Stored data entries:
=======
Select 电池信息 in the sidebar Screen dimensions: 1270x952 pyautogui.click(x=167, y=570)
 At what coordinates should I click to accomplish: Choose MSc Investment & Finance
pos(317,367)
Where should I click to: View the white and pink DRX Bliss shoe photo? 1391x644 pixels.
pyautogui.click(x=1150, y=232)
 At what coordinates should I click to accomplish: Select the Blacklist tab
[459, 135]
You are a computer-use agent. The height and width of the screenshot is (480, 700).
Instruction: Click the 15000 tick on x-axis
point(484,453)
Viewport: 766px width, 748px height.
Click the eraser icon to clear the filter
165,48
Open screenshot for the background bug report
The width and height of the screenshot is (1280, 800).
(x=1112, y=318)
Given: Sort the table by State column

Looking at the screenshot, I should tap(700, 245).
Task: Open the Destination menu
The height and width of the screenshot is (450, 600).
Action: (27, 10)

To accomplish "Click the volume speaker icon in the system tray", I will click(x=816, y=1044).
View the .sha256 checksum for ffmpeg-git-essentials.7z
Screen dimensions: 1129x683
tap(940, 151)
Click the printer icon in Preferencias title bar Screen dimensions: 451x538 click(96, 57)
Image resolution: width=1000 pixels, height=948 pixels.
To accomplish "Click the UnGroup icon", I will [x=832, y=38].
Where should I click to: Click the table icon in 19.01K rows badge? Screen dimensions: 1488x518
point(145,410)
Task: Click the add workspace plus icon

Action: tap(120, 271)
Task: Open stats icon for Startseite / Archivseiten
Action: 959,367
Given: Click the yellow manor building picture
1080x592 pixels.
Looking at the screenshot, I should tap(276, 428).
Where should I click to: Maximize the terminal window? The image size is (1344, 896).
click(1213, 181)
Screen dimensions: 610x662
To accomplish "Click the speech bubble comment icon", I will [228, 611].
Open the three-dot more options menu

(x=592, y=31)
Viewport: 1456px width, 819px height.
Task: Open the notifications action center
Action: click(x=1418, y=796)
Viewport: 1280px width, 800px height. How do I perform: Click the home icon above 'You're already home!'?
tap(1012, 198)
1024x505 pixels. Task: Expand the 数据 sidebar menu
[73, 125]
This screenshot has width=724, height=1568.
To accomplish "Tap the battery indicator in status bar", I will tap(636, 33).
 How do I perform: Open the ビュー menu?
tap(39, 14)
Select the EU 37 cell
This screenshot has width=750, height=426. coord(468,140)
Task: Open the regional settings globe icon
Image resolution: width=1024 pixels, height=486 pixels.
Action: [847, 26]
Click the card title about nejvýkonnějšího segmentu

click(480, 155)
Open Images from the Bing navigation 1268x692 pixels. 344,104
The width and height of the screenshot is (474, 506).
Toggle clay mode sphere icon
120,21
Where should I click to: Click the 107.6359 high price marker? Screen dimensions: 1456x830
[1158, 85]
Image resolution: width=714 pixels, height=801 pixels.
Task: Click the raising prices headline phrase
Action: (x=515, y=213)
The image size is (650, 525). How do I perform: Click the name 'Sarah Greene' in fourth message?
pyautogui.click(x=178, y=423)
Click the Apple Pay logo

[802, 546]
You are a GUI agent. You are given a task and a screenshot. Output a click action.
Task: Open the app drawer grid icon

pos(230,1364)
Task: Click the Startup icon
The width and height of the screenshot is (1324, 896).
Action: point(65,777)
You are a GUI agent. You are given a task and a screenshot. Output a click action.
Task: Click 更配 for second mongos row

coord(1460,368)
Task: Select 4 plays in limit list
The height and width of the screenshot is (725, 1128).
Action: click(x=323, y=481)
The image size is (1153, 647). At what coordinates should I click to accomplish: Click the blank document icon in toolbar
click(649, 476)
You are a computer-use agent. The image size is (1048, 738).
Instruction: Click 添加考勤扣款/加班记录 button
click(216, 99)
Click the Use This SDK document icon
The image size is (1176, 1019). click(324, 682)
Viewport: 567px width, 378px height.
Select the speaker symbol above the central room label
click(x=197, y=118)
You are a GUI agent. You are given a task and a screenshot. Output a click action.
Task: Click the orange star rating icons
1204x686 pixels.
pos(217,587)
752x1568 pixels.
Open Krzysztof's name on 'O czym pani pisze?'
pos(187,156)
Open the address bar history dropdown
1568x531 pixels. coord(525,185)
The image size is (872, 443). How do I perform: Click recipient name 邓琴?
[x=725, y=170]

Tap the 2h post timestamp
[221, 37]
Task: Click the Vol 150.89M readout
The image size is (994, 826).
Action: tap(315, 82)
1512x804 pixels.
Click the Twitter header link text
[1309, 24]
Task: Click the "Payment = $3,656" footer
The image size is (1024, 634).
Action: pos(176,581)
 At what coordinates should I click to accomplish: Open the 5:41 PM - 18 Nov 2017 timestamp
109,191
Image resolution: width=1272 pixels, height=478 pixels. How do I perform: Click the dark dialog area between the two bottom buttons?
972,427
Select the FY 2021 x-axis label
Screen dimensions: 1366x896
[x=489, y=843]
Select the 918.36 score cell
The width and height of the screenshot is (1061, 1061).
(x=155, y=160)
=======
* What you will do:
Every entry must be set down exactly, with nothing left out.

* Answer to the problem:
Select 电池信息 in the sidebar Screen dimensions: 1270x952 pyautogui.click(x=167, y=570)
 At what coordinates should I click to accomplish: Choose MSc Investment & Finance
pos(317,367)
Where should I click to: View the white and pink DRX Bliss shoe photo? 1391x644 pixels.
pyautogui.click(x=1150, y=232)
 At what coordinates should I click to accomplish: Select the Blacklist tab
[459, 135]
You are a computer-use agent. The height and width of the screenshot is (480, 700).
Instruction: Click the 15000 tick on x-axis
point(484,453)
Viewport: 766px width, 748px height.
Click the eraser icon to clear the filter
165,48
Open screenshot for the background bug report
The width and height of the screenshot is (1280, 800).
(x=1112, y=318)
Given: Sort the table by State column

Looking at the screenshot, I should tap(700, 245).
Task: Open the Destination menu
The height and width of the screenshot is (450, 600).
Action: (27, 10)

To accomplish "Click the volume speaker icon in the system tray", I will click(x=816, y=1044).
View the .sha256 checksum for ffmpeg-git-essentials.7z
Screen dimensions: 1129x683
tap(940, 151)
Click the printer icon in Preferencias title bar Screen dimensions: 451x538 click(96, 57)
Image resolution: width=1000 pixels, height=948 pixels.
To accomplish "Click the UnGroup icon", I will [x=832, y=38].
Where should I click to: Click the table icon in 19.01K rows badge? Screen dimensions: 1488x518
point(145,410)
Task: Click the add workspace plus icon

Action: tap(120, 271)
Task: Open stats icon for Startseite / Archivseiten
Action: 959,367
Given: Click the yellow manor building picture
1080x592 pixels.
Looking at the screenshot, I should tap(276, 428).
Where should I click to: Maximize the terminal window? The image size is (1344, 896).
click(1213, 181)
Screen dimensions: 610x662
To accomplish "Click the speech bubble comment icon", I will [228, 611].
Open the three-dot more options menu

(x=592, y=31)
Viewport: 1456px width, 819px height.
Task: Open the notifications action center
Action: click(x=1418, y=796)
Viewport: 1280px width, 800px height. How do I perform: Click the home icon above 'You're already home!'?
tap(1012, 198)
1024x505 pixels. Task: Expand the 数据 sidebar menu
[73, 125]
This screenshot has width=724, height=1568.
To accomplish "Tap the battery indicator in status bar", I will tap(636, 33).
 How do I perform: Open the ビュー menu?
tap(39, 14)
Select the EU 37 cell
This screenshot has width=750, height=426. coord(468,140)
Task: Open the regional settings globe icon
Image resolution: width=1024 pixels, height=486 pixels.
Action: [847, 26]
Click the card title about nejvýkonnějšího segmentu

click(480, 155)
Open Images from the Bing navigation 1268x692 pixels. 344,104
The width and height of the screenshot is (474, 506).
Toggle clay mode sphere icon
120,21
Where should I click to: Click the 107.6359 high price marker? Screen dimensions: 1456x830
[1158, 85]
Image resolution: width=714 pixels, height=801 pixels.
Task: Click the raising prices headline phrase
Action: (x=515, y=213)
The image size is (650, 525). How do I perform: Click the name 'Sarah Greene' in fourth message?
pyautogui.click(x=178, y=423)
Click the Apple Pay logo

[802, 546]
You are a GUI agent. You are given a task and a screenshot. Output a click action.
Task: Open the app drawer grid icon

pos(230,1364)
Task: Click the Startup icon
The width and height of the screenshot is (1324, 896).
Action: point(65,777)
You are a GUI agent. You are given a task and a screenshot. Output a click action.
Task: Click 更配 for second mongos row

coord(1460,368)
Task: Select 4 plays in limit list
The height and width of the screenshot is (725, 1128).
Action: click(x=323, y=481)
The image size is (1153, 647). At what coordinates should I click to accomplish: Click the blank document icon in toolbar
click(649, 476)
You are a computer-use agent. The image size is (1048, 738).
Instruction: Click 添加考勤扣款/加班记录 button
click(216, 99)
Click the Use This SDK document icon
The image size is (1176, 1019). click(324, 682)
Viewport: 567px width, 378px height.
Select the speaker symbol above the central room label
click(x=197, y=118)
You are a GUI agent. You are given a task and a screenshot. Output a click action.
Task: Click the orange star rating icons
1204x686 pixels.
pos(217,587)
752x1568 pixels.
Open Krzysztof's name on 'O czym pani pisze?'
pos(187,156)
Open the address bar history dropdown
1568x531 pixels. coord(525,185)
The image size is (872, 443). How do I perform: Click recipient name 邓琴?
[x=725, y=170]

Tap the 2h post timestamp
[221, 37]
Task: Click the Vol 150.89M readout
The image size is (994, 826).
Action: tap(315, 82)
1512x804 pixels.
Click the Twitter header link text
[1309, 24]
Task: Click the "Payment = $3,656" footer
The image size is (1024, 634).
Action: pos(176,581)
 At what coordinates should I click to accomplish: Open the 5:41 PM - 18 Nov 2017 timestamp
109,191
Image resolution: width=1272 pixels, height=478 pixels. How do I perform: Click the dark dialog area between the two bottom buttons?
972,427
Select the FY 2021 x-axis label
Screen dimensions: 1366x896
[x=489, y=843]
Select the 918.36 score cell
The width and height of the screenshot is (1061, 1061).
(x=155, y=160)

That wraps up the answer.